Merci à tous pour vos retours !


----------



## ibabar (30 Octobre 2017)

Scrc a dit:


> Quant à la question de l'APN, c'est vrai que le double capteur semble avoir son petit plus, les photos sont généralement plus belles d'après ce que j'ai pu voir au travers de divers tests


Honnêtement j'ai replongé pour un Plus à cause de ça mais je le regrette un peu.
Le mode Portrait est bien fichu _(même s'il a fallu attendre 10.3, sans doute faudra-t-il aussi patienter pour les multiples modes Portrait du 8 Plus qui pour l'instant semblent aussi en bêta...)_. Mais il faut une belle et bonne lumière naturelle (même avec une grosse lumière artificielle, ça bruite). 90% des photos sont prises avec le grand angle, donc 7 ou 7 Plus: même combat sur ce point!

Après, si tu n'as que l'iPhone comme device, c'est vrai qu'un écran plus grand est souhaitable pour les vidéos YouTube, pour surfer sur Safari, pour regarder et retoucher des photos...etc.

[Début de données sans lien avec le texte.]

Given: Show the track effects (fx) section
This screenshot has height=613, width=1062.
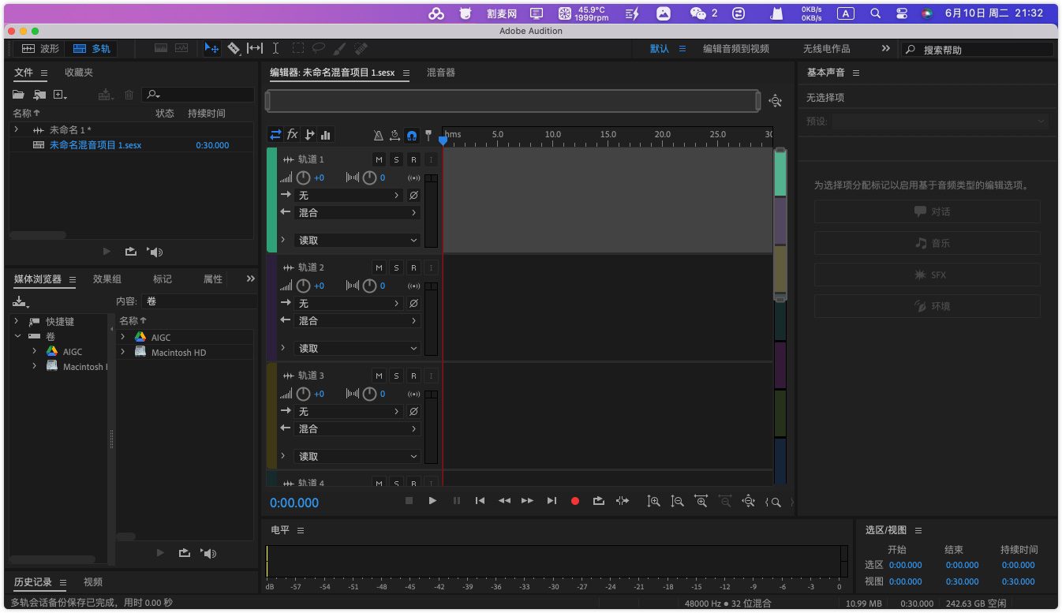Looking at the screenshot, I should click(x=292, y=134).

Je me rassure aussi du Plus pour sa batterie. Celle du 7 Plus est "correcte", elle me permet de tenir la journée, même en usage intensif: je me dis que je galèrerais avec un 4.7"... s'il faut se balader avec un iPhone + une batterie externe, le gain s'annule...



Scrc a dit:


> Tu as soulevé le point qui me fait hésiter, autant un SE me semble un poil "petit" pour mon utilisation, mais j'ai peur de perdre le confort du format 6S


Malheureusement, tu as beau "essayer", ça ne suffit pas: j'ai plusieurs fois manipulé un SE et j'étais persuadé que c'était LE bon choix pour moi... je regrette amèrement cet achat...
Il faut vraiment l'utiliser 2 ou 3 semaines (puis revenir à un autre modèle) pour réellement se faire une opinion.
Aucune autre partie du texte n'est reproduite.